George took a sheet of paper from his pocket and consulted it as he spoke. “His name is Henry Leiden. He’s married twenty-six years, two grown kids. Wife seems to be the brains and the looks in the organization. She works in New York, partner in a midsized law firm. About the time he got in touch with the professor rumors started going around that the marriage was in trouble: he was sleeping with somebody else, so was she, maybe. But they’re still together. He works for something called the Nassau Foundation. Small outfit, staff of about ten. They distribute maybe ten million dollars a year in small grants, mostly in the arts and education. He reads grant applications, travels a bit to tell folks about the foundation. It’s one of those strictly nine-to-five jobs, not too stressful. Pay’s okay for what it is, but no way to be a millionaire. She’s the one that brings in the cash. Summer place upstate; been there and checked it out. Nice lake view, but nothing special.” George’s
cell phone rang and he listened for a few moments before putting it back in his pocket.

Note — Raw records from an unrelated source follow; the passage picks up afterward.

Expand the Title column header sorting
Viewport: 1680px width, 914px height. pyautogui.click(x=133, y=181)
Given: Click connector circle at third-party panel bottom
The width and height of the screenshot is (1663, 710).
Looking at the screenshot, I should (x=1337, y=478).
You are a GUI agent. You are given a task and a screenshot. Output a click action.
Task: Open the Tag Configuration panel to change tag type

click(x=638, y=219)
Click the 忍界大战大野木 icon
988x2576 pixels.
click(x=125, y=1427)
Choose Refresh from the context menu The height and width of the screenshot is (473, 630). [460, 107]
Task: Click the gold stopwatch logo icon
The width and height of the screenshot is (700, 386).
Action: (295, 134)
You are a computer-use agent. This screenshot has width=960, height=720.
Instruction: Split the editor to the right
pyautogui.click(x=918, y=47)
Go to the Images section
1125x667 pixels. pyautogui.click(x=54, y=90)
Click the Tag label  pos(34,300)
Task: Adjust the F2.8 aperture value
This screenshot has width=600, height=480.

“Okay, we’re good to go. She’s in New York and he just got to the office. Finish your coffee.” As they were driving toward Princeton, George handed her a clipboard. “This should be pretty easy: no pets, no alarms, no help. We’re going to park on the street about a block from the house. If anybody sees us they’ll think we’re insurance adjusters. Something about a clipboard—it makes you look official.”

Hawthorne Avenue was lined with modest split-levels that looked as if they had been built in the fifties or early sixties. Gina had expected something grander from Princeton. She followed George up the driveway to the back. He took a ring of picks from his pocket and crouched down in front of the door. In thirty seconds it was open. He smiled with contempt. “Try not to touch anything and make sure your shoes are clean before we go in there.” He handed her a pair of thin cotton gloves and put on a pair himself.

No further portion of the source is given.